Set tasks:
1. Copy the passage on Sundaram's small-cap fund returns word for word, starting with "In an interview" and going on through "the last year?".
2. Extend the interview passage about Sundaram's fund strategy past its final line, picking up right after the question to S Krishna Kumar.

Passage shown:

▬▬▬▬▬▬

As the bull market gathers pace, the broader market has been outperforming the frontline indices over the past few years. In fact, over the past 12 months, the BSE Mid and Small Cap indices have rallied 58.7 and 51.5 percent, compared to 28.3 percent for the Sensex.

Some funds, however, have even outperformed the broad indices. Sundaram AMC’s S.M.I.L.E. (a small cap fund) and Select Midcap have delivered 106.2 percent and 73.7 percent, respectively, over the past 12 months.

In an interview with CNBC-TV18’s Menaka Doshi and Anuj Singhal, the firm’s CIO – Equity, S Krishna Kumar, discussed his fund’s performance and strategy and his outlook on markets and various sectors going forward.

Excerpts from the interview. Please watch video for the full interview.

Menaka: Could you very briefly articulate what is your investment strategy is in smallcaps that have helped you do 100 percent versus a 50 percent gain on this smallcap Index in the last year?

▬▬▬▬▬▬

Entries provided:
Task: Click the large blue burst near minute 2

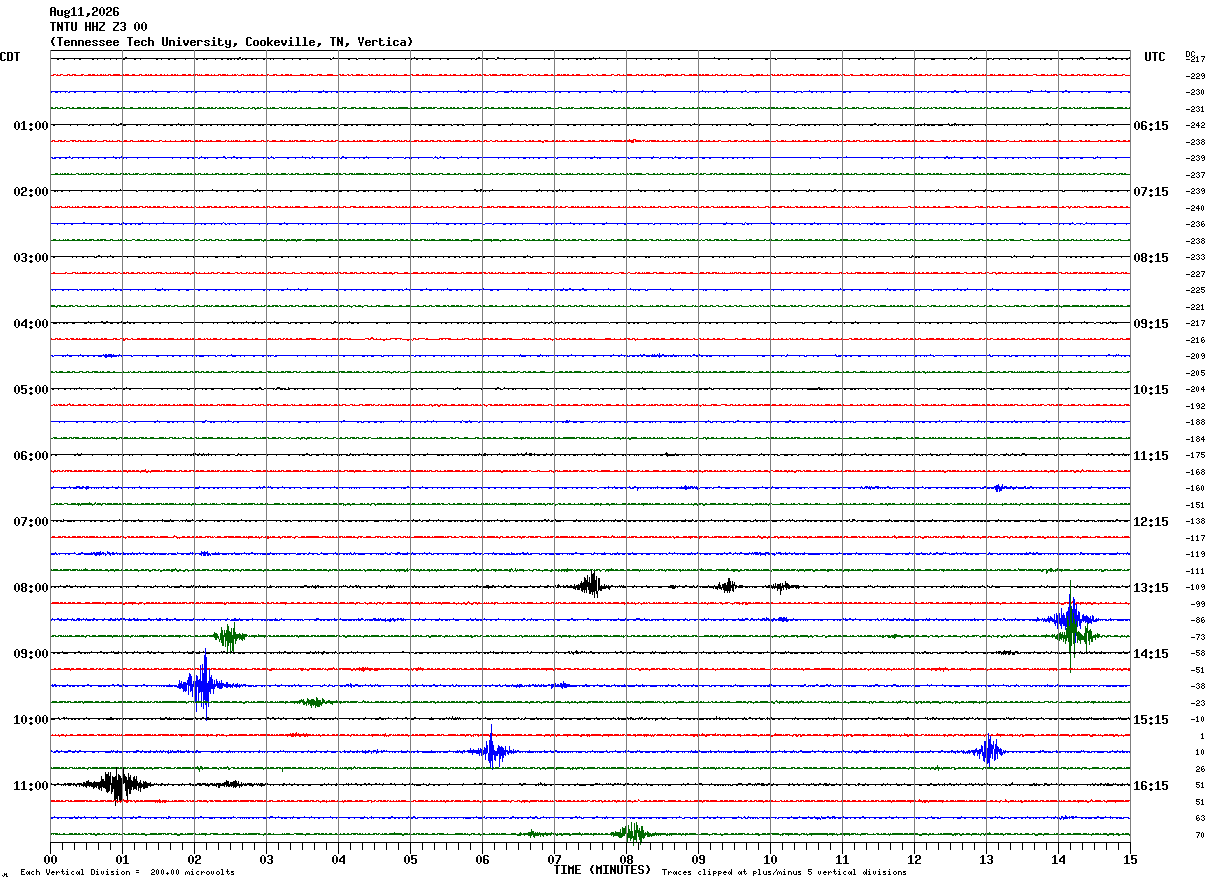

▬▬▬▬▬▬

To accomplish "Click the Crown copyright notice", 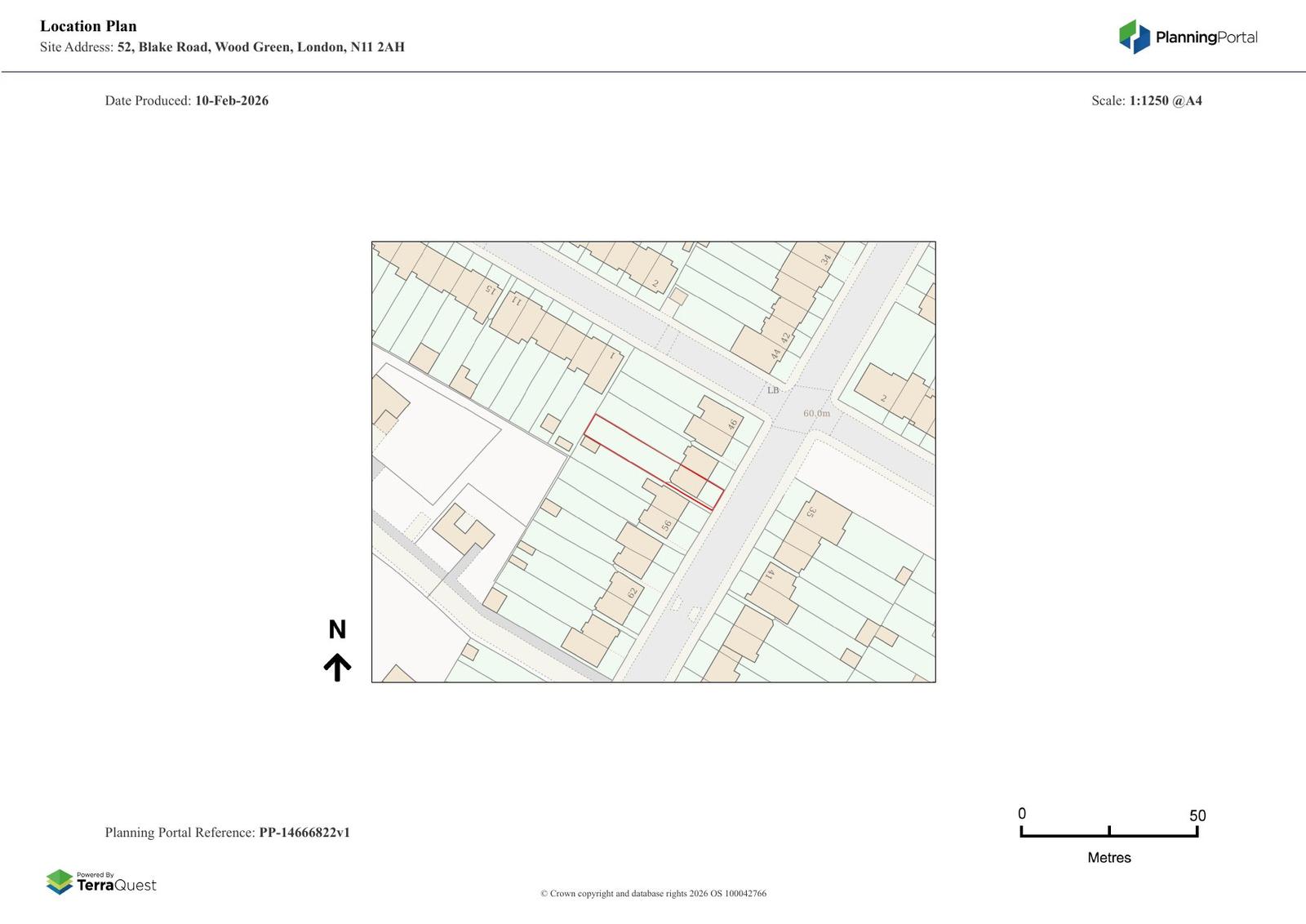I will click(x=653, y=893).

▬▬▬▬▬▬

Results for each task:
1.
In an interview with CNBC-TV18’s Menaka Doshi and Anuj Singhal, the firm’s CIO – Equity, S Krishna Kumar, discussed his fund’s performance and strategy and his outlook on markets and various sectors going forward.

Excerpts from the interview. Please watch video for the full interview.

Menaka: Could you very briefly articulate what is your investment strategy is in smallcaps that have helped you do 100 percent versus a 50 percent gain on this smallcap Index in the last year?

2.
A: As you are aware Sundaram Mutual Fund focus on the market cap segment below Rs 5,000 crore. This is a very attractive space where there is a lot of growth potential that existed and where also the valuations were which are known badly as a start of this bull market. So a positioning on the market cap curve on sectors which were benefiting from an economic revival helped this fund to do as well as they did last year. Broadly over the many years the strategy has been to build a portfolio of 45-50 stocks, more bottom up, look at real visible growth opportunities in the corporate space, be sector agnostic and be more focused on 3 to 5 years outlook on these companies.

This we have been able to do it because of the strong focused internal research team which goes beyond the sale side research but works on meeting more companies directly and building lot of conviction on stock ideas and growth outlook for the various companies that we have invested. So this gives us ability to identify stocks which are quite small in terms of size but have potential to exhibit significant and steady growth.

Menaka: Is it a sectoral allocation so you have given weightage to certain sectors and they are predominant in your portfolio if I may ask that question because that is not evident from your top ten picks. There are fairly diversified set of stocks in your top ten picks?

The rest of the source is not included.